Is it ever OK to gamble on individual stocks?

For entertainment, with money you can lose, in a sleeve small enough that a total loss does not derail your plan, yes. As a strategy to build wealth, the evidence is against it: most stocks underperform Treasury bills over their lives, and the most active traders earn the lowest returns.

Why did selling half my winner feel wrong?

Because trimming a winner often is the disposition effect, the tendency to realize gains too readily while holding losers. It feels prudent, yet on average later returns do not justify it. The fix is to set a selling rule while you are calm, before the position moves, so the decision follows the rule instead of the reflex.

How big does a position need to be to matter?

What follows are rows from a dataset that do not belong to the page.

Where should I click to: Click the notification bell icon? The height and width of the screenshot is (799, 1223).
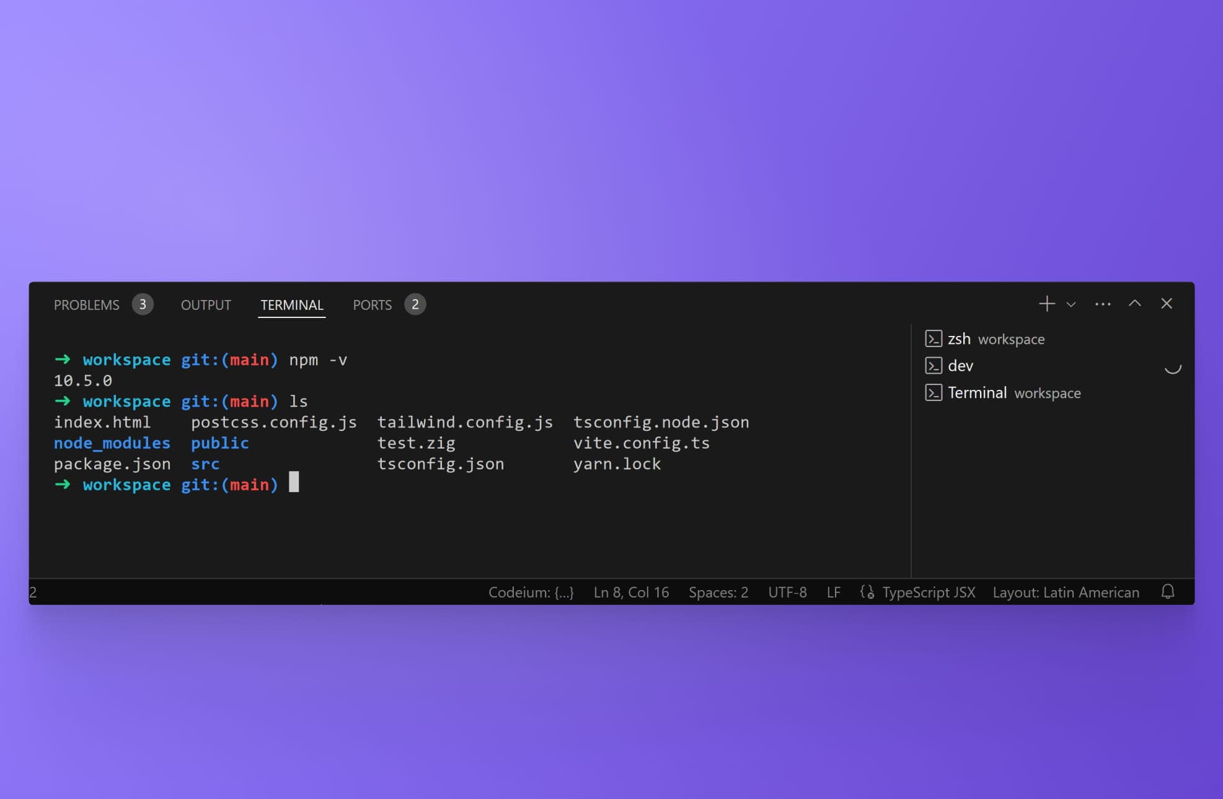[1168, 591]
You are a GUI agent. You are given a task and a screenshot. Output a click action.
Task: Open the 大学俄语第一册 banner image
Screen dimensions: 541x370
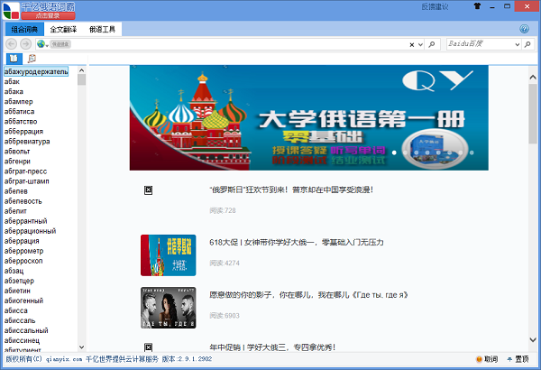tap(308, 117)
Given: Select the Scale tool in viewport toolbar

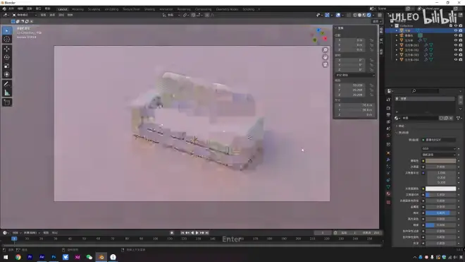Looking at the screenshot, I should click(7, 66).
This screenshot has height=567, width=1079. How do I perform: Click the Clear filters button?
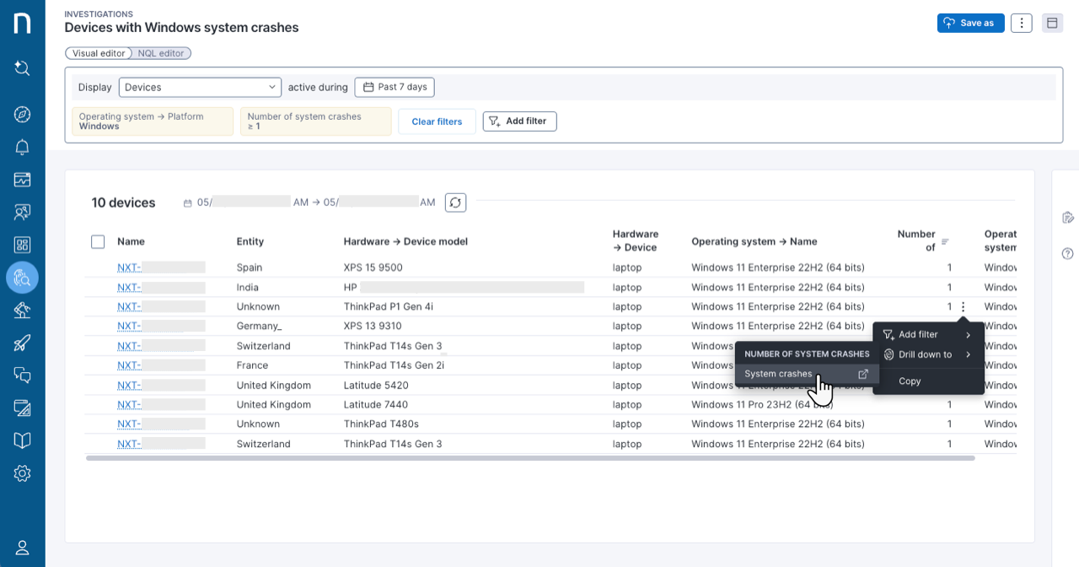(x=437, y=122)
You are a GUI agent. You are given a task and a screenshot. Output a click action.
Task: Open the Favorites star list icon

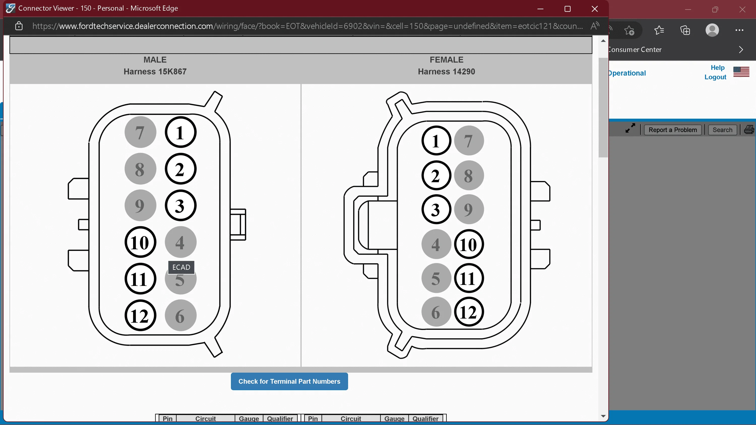[659, 30]
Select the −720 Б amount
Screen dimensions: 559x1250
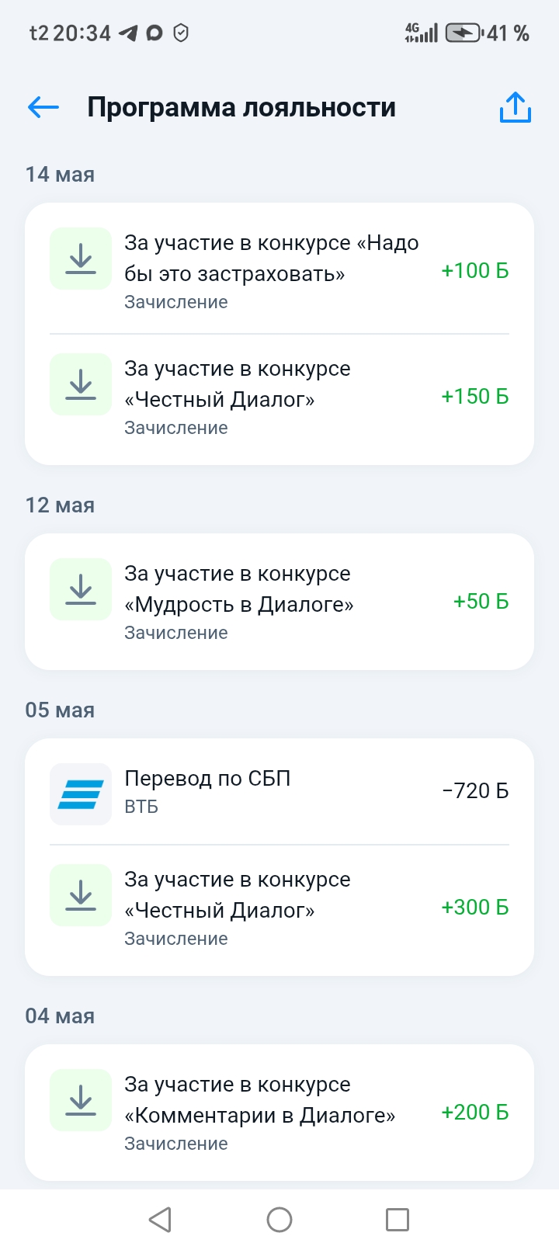click(x=475, y=791)
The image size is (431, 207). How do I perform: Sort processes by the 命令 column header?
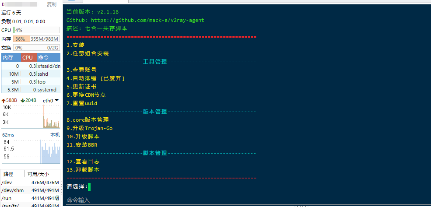click(x=49, y=57)
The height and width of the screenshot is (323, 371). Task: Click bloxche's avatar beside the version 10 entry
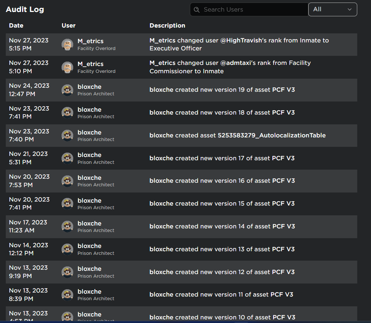pyautogui.click(x=67, y=317)
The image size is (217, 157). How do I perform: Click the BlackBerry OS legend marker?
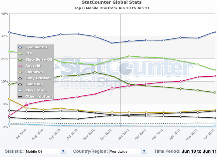click(20, 59)
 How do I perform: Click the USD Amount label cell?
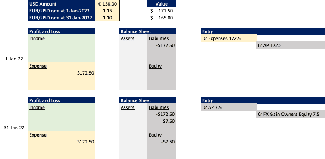[62, 4]
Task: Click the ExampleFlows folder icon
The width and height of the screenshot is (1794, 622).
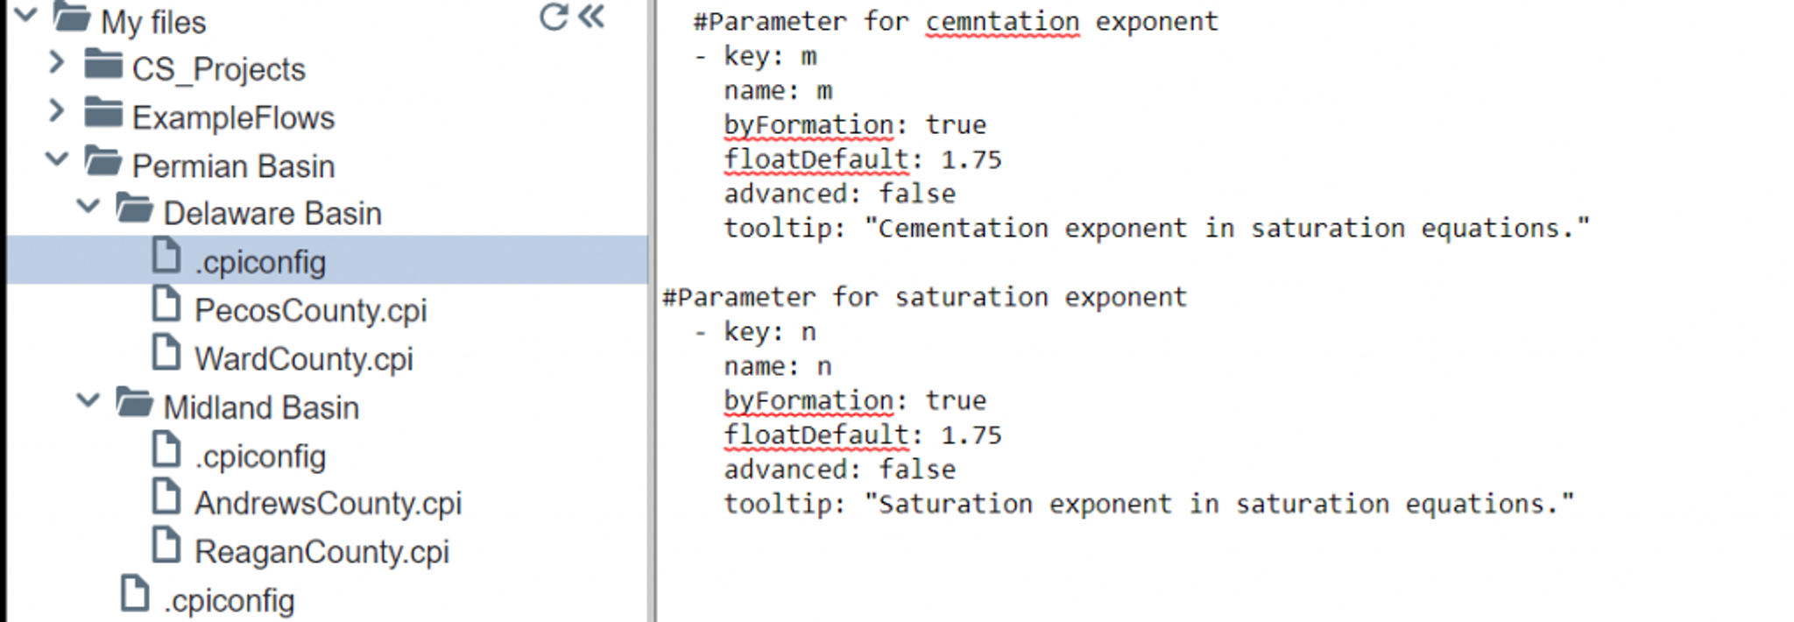Action: 103,113
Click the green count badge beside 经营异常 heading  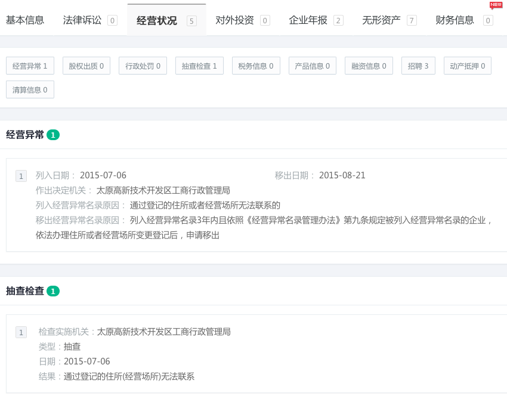point(53,135)
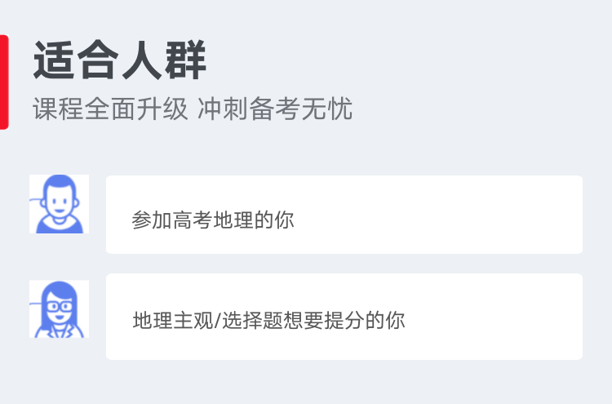The height and width of the screenshot is (404, 612).
Task: Click the female avatar with glasses
Action: 60,309
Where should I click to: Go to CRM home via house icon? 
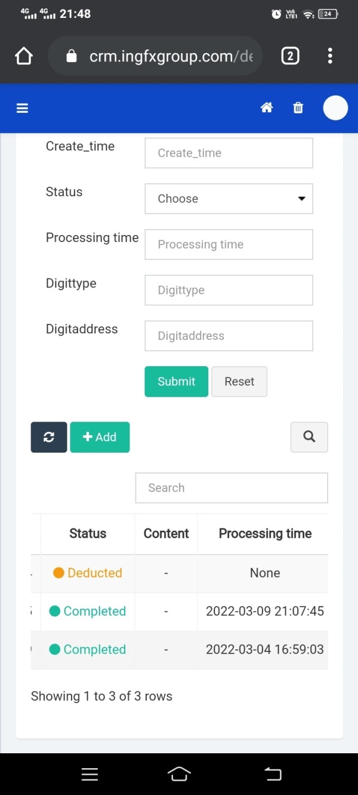[267, 108]
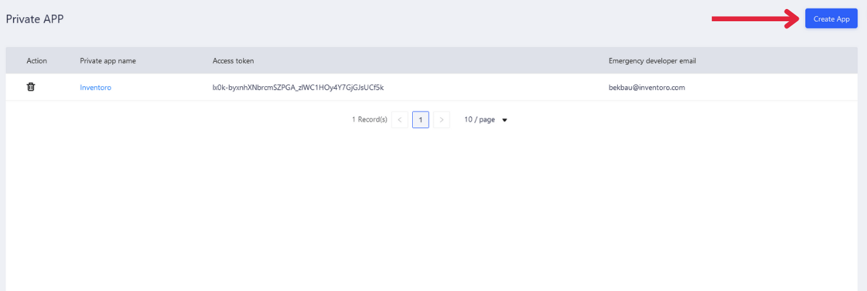The image size is (867, 291).
Task: Click the red arrow pointing to Create App
Action: click(754, 19)
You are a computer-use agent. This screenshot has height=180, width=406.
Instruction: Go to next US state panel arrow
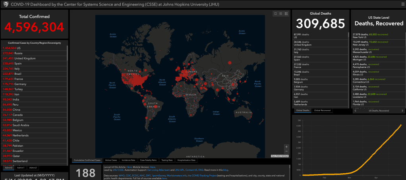coord(402,110)
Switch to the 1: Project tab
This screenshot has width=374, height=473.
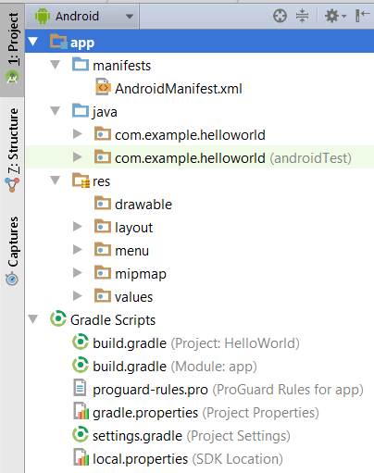pos(12,48)
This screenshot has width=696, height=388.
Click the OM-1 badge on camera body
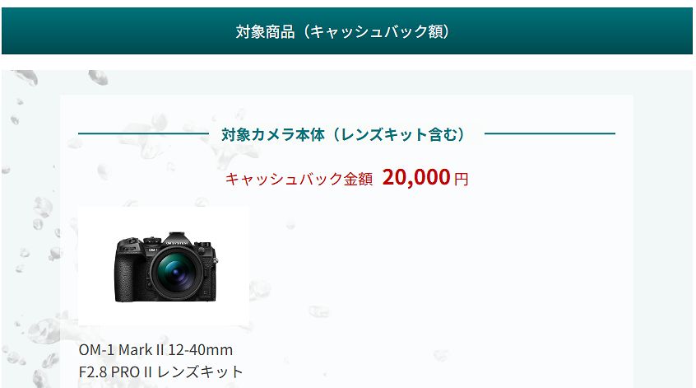[x=152, y=250]
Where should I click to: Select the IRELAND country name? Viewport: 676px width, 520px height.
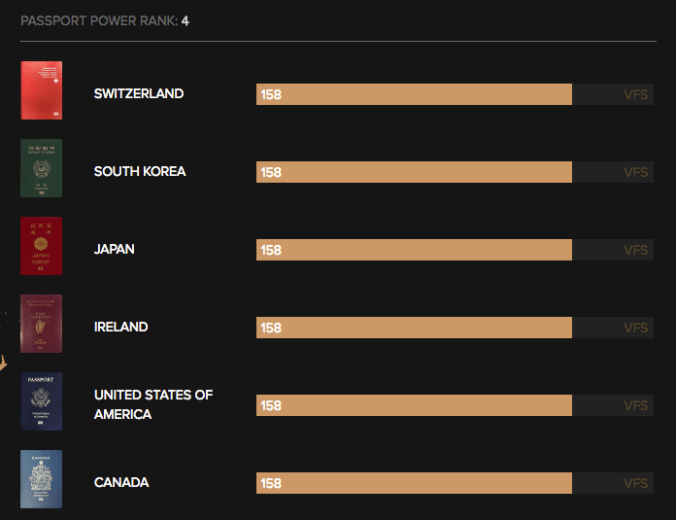pyautogui.click(x=121, y=328)
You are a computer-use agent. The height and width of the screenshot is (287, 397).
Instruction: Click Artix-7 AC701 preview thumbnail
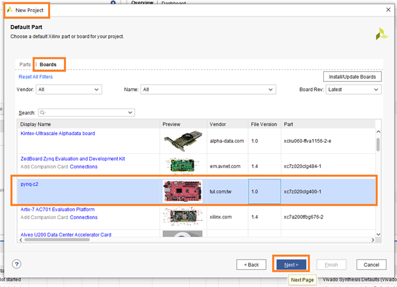click(182, 217)
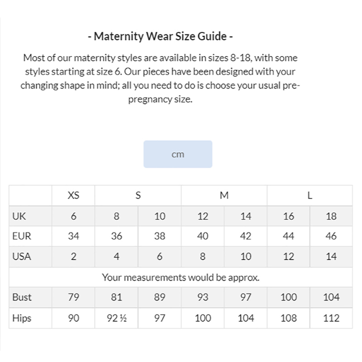Click 'Your measurements would be approx.' row

coord(181,277)
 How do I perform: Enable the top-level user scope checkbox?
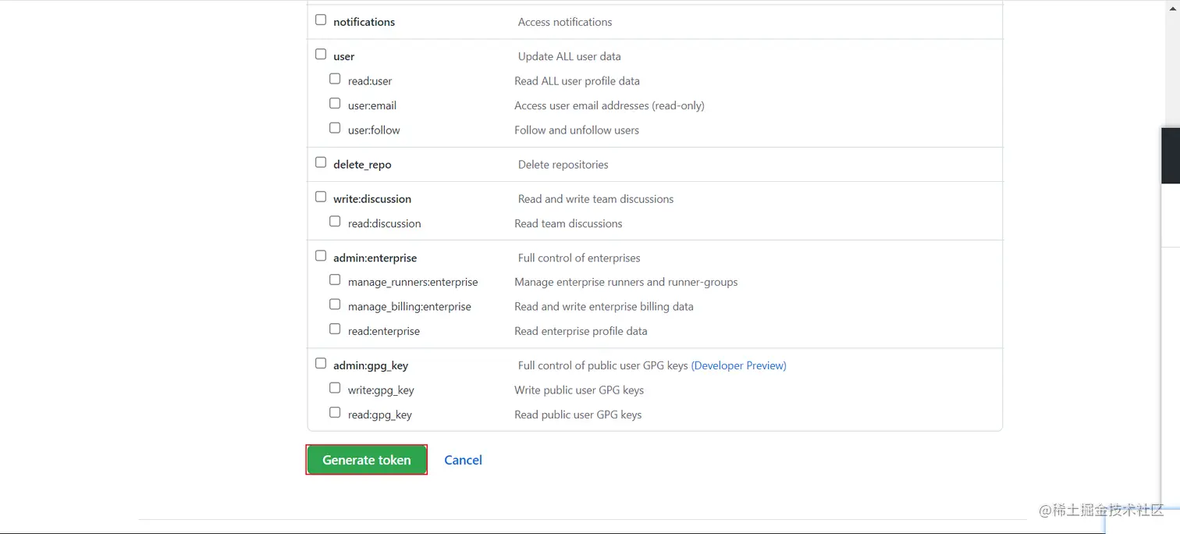click(x=321, y=55)
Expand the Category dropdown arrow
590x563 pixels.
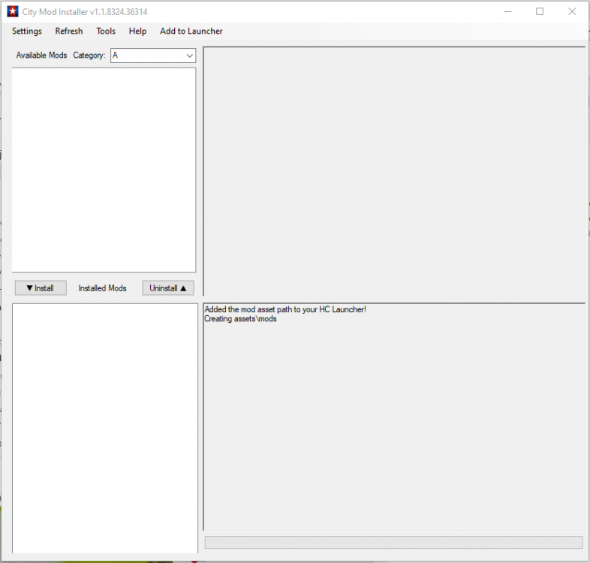coord(189,56)
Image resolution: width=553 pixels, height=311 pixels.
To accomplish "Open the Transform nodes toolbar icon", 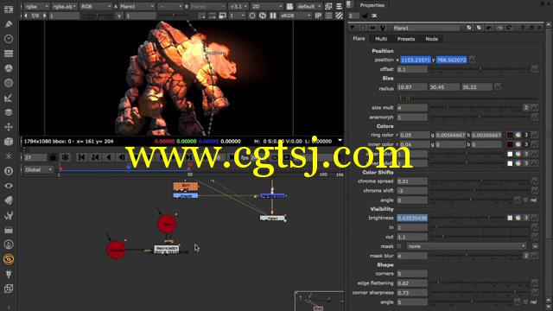I will pos(9,127).
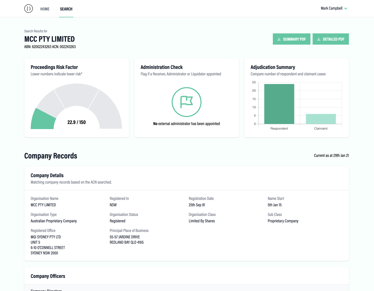Click the SUMMARY PDF button
The width and height of the screenshot is (374, 291).
pos(292,39)
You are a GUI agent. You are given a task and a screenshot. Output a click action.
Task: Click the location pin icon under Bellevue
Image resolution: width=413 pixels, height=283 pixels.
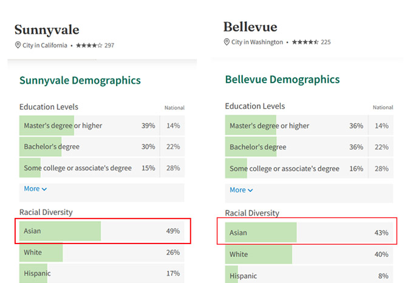pyautogui.click(x=227, y=43)
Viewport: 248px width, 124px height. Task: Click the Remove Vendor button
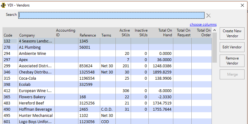[232, 61]
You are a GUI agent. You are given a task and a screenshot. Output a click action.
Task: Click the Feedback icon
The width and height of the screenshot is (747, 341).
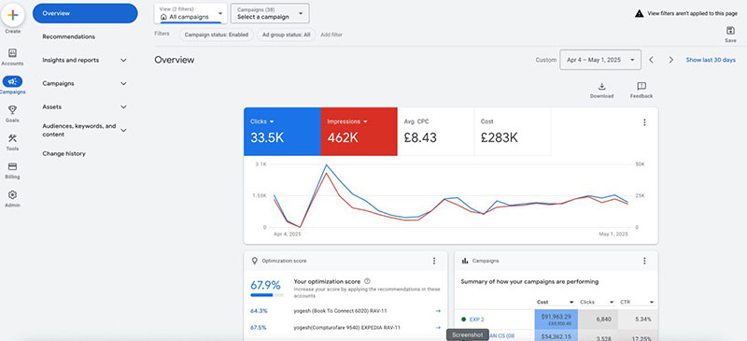[x=641, y=86]
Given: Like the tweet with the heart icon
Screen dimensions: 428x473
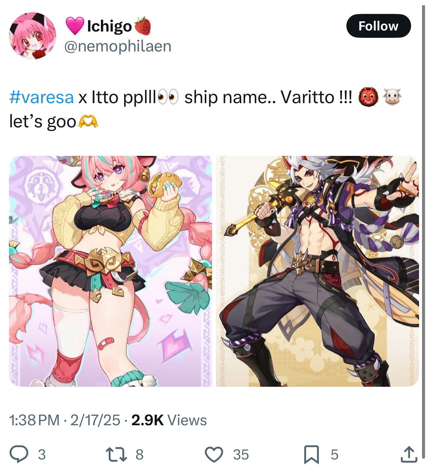Looking at the screenshot, I should coord(214,454).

Enough that even a big win changes your net worth by a percentage point or more. Below that, being right is a story rather than a financial outcome. Above that, being wrong becomes a real risk, which is exactly why a material speculative bet needs a genuine edge and a loss budget.

Key Takeaways

  • Being right is not enough. A win only compounds if the position was sized to matter.
  • Size beats direction. Even players with tomorrow’s news blew up through leverage and bad sizing.
  • Size from total wealth. A 20% position in a 2% sleeve is 0.4% of your portfolio.
  • Kelly is a discipline, not a formula for NVIDIA. Bet against your bankroll, your edge uncertainty, and the risk of ruin.
  • Small enough to survive, large enough to matter. If a bet cannot be both, the rational move is usually to skip it.

Related Guides

Sources

  1. Hendrik Bessembinder, “Do Stocks Outperform Treasury Bills?” Journal of Financial Economics 129(3), 2018 (42.6% of stocks beat T-bills over their lives; the top ~4%, 1,092 firms, account for all net wealth creation). ssrn.com.
  2. Brad Barber and Terrance Odean, “Trading Is Hazardous to Your Wealth,” Journal of Finance 55(2), 2000 (most-active households earned 11.4% vs 17.9% for the market). ssrn.com.
  3. Brad Barber and Terrance Odean, “All That Glitters: The Effect of Attention and News on the Buying Behavior of Individual and Institutional Investors,” Review of Financial Studies 21(2), 2008. academic.oup.com.
  4. Terrance Odean, “Are Investors Reluctant to Realize Their Losses?” Journal of Finance 53(5), 1998 (the disposition effect; winners sold beat losers kept by ~3.4% over the next year). wiley.com.
  5. The Economist, “Why Macro Trading Is Hard” (June 23, 2026). economist.com.
  6. Elm Wealth, “When a Crystal Ball Isn’t Enough to Make You Rich” (118 participants, $50 stake, next-day WSJ front page; 45% lost money, 16% went bust, average gain 3.2%). elmwealth.com.
  7. Elm Wealth, “Do AIs Make Good Traders?” (Claude ~$2.6M and ChatGPT ~$1.5M finished ahead; expert traders averaged +130%, median +60%, 63% direction accuracy, by varying position size). elmwealth.com.
  8. J. L. Kelly Jr., “A New Interpretation of Information Rate,” Bell System Technical Journal 35(4), 1956. princeton.edu.
  9. Leonard MacLean, Edward Thorp, and William Ziemba, The Kelly Capital Growth Investment Criterion (World Scientific, 2011); and Thorp, “The Kelly Criterion in Blackjack, Sports Betting, and the Stock Market.” stat.berkeley.edu.
  10. Vanguard, “Vanguard’s Principles for Investing Success.” vanguard.com. Figures are point-in-time and were verified against journal, SSRN, and primary sources.

Disclosure: the author holds diversified funds (AVUV and DFSV) for serious money and any individual-stock holdings are immaterial to the portfolio. This article is educational and is not financial advice. Speculative positions can lose all of their value; size them only with money you can afford to lose.